バジリスクは世界を駆け、七つの物語は君を護る
白鷺雨月
第1話クレイジータクシー
夜道を俺は愛車を走らせる。
街灯も所々の郊外の道路だ。
人も車も少ない静かな道路だった。
ハンドルを握り、今夜の晩飯は何にするかを考えていた。
一通り、仕事を終えた俺は帰路についていた。
俺の職業はタクシードライバーだ。
個人経営のな。
普段は愛車を走らせ、お客を乗せ、料金を頂く。
たまに、変わった客を乗せる時もある。
そんな俺をクレイジータクシーと呼ぶ者もいる。
あまり、好みの通り名ではないが、そう呼ばれてしまっているので仕方がない。
前方に大きなMの文字が輝いている。
その文字を見て、俺は決めた。
晩御はハンバーガーに決まりだ。
安っぽい晩飯だって、そんなこというなよ、ハンバーガーは俺の大好物の一つだ。
パンズに挟まれたハンバーグに野菜。
それは一つの小宇宙と言っても過言ではない。
あれを口にいれた時の幸福感は例えようもない。
特にあのピクルス。
単体ではなんの変哲もない胡瓜の酢漬けだが、ハンバーガーに入った瞬間、その存在価値を一気に高める。
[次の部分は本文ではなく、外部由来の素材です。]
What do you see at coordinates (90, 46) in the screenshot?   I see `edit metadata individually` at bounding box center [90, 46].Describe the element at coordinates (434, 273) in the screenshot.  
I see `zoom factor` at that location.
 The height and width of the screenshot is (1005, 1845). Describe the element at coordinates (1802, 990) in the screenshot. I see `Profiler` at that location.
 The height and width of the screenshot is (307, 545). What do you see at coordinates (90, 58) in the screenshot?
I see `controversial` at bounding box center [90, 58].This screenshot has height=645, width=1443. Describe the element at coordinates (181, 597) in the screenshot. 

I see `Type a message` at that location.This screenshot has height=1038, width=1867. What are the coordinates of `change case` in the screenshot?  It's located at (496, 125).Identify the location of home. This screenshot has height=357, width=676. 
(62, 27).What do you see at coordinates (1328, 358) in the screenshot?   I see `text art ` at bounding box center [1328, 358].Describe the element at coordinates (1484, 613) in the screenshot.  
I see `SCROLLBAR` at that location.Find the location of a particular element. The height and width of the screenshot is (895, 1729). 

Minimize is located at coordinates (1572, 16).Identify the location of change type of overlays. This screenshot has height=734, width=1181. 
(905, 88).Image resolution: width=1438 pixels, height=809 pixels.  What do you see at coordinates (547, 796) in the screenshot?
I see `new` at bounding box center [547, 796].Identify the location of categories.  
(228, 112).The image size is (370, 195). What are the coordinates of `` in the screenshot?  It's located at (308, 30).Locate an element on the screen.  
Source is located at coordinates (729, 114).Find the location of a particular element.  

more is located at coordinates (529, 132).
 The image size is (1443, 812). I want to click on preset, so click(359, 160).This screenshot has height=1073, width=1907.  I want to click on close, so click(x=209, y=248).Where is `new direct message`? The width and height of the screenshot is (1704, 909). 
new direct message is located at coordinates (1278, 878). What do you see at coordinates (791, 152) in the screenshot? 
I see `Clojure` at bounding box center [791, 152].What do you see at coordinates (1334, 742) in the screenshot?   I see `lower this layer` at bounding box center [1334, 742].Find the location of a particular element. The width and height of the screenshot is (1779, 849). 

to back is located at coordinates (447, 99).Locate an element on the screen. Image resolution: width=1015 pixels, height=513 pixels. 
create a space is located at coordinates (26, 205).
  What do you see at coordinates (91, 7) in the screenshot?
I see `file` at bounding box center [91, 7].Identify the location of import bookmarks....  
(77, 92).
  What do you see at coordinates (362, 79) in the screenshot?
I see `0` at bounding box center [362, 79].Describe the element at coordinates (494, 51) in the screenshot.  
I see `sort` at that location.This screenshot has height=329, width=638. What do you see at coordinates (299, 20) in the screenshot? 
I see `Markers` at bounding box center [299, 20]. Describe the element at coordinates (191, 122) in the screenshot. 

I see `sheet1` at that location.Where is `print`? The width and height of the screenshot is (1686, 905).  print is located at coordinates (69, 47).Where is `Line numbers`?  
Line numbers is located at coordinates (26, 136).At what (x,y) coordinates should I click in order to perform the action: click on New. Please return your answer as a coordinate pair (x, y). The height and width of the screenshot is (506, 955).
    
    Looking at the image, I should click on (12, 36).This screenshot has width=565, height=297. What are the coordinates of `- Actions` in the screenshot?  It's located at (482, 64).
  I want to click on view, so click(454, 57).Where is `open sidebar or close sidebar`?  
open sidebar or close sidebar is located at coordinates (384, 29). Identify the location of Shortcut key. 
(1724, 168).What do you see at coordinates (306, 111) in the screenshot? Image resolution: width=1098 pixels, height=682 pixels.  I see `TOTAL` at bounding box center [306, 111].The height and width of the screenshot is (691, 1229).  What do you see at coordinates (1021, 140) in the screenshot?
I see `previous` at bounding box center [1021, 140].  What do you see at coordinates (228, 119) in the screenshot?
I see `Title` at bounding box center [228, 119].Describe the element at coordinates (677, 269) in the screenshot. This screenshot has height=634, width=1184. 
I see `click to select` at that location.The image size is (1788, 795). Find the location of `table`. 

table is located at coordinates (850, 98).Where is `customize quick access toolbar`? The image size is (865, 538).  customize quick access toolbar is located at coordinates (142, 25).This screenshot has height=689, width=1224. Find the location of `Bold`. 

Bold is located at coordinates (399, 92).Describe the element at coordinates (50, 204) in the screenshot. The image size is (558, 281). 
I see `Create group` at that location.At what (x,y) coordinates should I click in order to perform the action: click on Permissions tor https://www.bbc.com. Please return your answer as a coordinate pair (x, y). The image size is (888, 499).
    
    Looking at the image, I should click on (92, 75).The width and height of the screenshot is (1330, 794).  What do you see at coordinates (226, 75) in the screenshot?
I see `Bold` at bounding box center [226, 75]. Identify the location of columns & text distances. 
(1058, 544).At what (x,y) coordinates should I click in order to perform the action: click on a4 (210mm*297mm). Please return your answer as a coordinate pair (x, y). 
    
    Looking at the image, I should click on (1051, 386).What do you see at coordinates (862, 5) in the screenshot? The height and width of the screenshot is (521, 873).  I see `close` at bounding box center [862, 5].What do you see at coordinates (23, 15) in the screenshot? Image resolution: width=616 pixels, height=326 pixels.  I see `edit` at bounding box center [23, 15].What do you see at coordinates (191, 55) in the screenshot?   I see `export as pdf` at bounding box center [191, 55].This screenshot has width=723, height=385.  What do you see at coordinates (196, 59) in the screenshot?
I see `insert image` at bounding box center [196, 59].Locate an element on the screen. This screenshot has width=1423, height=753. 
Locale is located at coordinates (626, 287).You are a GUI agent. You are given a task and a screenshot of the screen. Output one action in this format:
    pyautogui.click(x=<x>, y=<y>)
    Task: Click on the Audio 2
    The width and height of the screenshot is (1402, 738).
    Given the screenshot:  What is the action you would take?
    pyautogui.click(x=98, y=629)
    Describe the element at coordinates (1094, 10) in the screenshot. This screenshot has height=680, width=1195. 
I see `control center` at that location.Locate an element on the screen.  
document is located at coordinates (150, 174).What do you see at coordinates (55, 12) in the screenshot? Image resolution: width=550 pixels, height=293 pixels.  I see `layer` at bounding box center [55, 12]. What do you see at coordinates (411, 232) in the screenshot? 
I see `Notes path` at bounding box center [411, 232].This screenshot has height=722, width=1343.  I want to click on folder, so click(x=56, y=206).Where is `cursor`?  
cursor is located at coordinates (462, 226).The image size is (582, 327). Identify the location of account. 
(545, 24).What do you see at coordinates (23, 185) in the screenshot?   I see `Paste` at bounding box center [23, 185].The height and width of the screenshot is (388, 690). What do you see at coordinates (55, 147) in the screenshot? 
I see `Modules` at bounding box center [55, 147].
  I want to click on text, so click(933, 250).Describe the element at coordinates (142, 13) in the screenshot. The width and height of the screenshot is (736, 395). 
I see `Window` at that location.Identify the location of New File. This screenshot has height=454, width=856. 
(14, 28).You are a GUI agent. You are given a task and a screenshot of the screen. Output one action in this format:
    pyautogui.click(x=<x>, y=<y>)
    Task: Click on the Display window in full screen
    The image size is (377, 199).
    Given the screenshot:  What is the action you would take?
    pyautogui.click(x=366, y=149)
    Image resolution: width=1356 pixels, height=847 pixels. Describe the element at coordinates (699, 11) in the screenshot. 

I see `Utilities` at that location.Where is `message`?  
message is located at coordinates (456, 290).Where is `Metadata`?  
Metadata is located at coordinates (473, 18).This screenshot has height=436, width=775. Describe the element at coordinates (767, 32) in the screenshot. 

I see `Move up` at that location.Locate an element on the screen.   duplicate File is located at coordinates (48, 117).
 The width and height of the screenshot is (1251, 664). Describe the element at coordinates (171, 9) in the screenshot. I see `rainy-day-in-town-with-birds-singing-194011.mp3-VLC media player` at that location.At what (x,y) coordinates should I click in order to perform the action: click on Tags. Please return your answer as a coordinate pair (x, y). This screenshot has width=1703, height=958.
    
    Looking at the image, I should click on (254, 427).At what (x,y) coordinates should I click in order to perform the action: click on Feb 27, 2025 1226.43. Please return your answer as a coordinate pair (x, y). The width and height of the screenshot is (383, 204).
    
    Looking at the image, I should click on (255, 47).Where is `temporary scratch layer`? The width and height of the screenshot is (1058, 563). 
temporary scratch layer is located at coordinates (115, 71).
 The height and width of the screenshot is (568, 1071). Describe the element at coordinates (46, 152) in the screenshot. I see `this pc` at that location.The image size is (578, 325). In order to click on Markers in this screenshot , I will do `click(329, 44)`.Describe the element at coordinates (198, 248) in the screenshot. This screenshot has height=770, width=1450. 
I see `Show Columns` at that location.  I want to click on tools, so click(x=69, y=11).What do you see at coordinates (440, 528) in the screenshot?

まさに至高と言っていいだろう。
オスカー賞なみの名脇役である。
肉の旨みと甘さの次にくるピクルスのアクセントは、この世で考えられる最高の
ハンバーガーのことを考えると自然と表情が緩む。
ドリンクはコーラ、サイドはフライドポテトだ。
ありきたりの組み合わせだって?
定番には意味がある。
その組み合わせもまた、至高であるとの証明である。皆に愛される組み合わせということだ。
さて、ハンバーガーの種類は何するか。
この問題はフェルマーの最終定理なみの難問だ。
チーズ、シュリンプ、フィッシュ、照り焼き、そうだビックなやつも捨てがたい。
さてさて、どうするかと頭を悩ませていた頃、車内に電子音が鳴り響いた。
これは警戒を意味する。
「どうした、ソフィア」
目の前の小さな画面に話しかける。
「緊急救助信号よ。剣太郎」
愛らしい女性の声が答える。
こいつはただのカーナビではない。最新の人工AIを搭載されている。
人格をもった俺の大事な相棒だ。
愛車「バジリスク」の深緑の車体は七十年代のセダンそのもだ。だが、中身は最新にして最高の科学技術がつまっている。ソフィアもその一つだ。
「発信者の指名は
ソフィアが告げる者の名は旧知の者であった。
癖の強い黒髪をかき、俺は小さなため息をついた。
どうやら、晩飯は後回しになりそうだ。
「予定到着時刻は?」
俺はソフィアに訪ねた。
「20分といったところね」
ふんっと笑う。
「10分で着いてみせるさ」
俺はそう言い、ハンドルを握る手に力をこめた。